Por isso, ela fica entusiasmada quando seu chefe contrata Hazel-May McCall (Ashleigh Murray), outra garota negra elegante, culta e confiante, como sua nova assistente editorial. Nella espera compartilhar experiências com sua nova colega, já que ambas trabalham em um ambiente majoritariamente branco, mas logo fica claro para ela que há algo sinistro na nova contratada, que acaba não sendo o que parece.
Logo Hazel é promovida, enquanto continua a sofrer uma série de grandes contratempos que ela não sabe se deve atribuir à má sorte ou a um complô que ela desconhece. A Outra Garota Negra traz um componente racial e feminista para a trama, e capta com precisão o estresse de trabalhar em um setor majoritariamente branco, pois a base é bastante autobiográfica.

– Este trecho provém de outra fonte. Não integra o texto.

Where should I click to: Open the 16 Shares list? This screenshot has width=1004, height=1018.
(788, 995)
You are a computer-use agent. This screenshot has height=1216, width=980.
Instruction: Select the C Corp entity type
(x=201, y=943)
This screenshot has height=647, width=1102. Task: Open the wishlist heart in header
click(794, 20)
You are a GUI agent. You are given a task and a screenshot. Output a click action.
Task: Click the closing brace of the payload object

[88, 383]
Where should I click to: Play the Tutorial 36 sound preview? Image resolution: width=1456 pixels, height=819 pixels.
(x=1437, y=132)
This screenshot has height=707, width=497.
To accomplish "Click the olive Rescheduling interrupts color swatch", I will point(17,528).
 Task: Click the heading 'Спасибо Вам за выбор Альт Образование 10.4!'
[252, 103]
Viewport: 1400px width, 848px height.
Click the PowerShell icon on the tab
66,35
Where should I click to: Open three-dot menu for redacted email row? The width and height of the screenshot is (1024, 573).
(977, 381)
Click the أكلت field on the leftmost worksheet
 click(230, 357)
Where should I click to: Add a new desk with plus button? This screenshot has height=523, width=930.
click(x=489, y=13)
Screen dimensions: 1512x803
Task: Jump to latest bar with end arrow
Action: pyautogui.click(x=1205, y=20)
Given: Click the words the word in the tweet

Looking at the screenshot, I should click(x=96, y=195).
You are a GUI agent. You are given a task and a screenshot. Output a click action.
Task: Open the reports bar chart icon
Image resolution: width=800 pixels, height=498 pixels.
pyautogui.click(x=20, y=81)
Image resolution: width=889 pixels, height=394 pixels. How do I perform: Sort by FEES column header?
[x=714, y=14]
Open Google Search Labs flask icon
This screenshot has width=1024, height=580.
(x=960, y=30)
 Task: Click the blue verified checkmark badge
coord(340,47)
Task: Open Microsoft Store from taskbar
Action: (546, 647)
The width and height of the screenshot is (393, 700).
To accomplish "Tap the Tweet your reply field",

A influência de Jordan Peele no gênero
As desventuras de Nella são baseadas em peças e memórias dos três anos em que a autora do romance trabalhou no departamento editorial da Knopf Doubleday, fazendo com que seu tom de crônica suave se misture organicamente com os elementos da história.
Ao longo de dez episódios de menos de meia hora, a série salta da década de 1980 para os dias atuais, traçando paralelos e contrastes entre o passado e o presente relacionados a raça, classe e gênero que desempenham um papel dinâmico na narrativa.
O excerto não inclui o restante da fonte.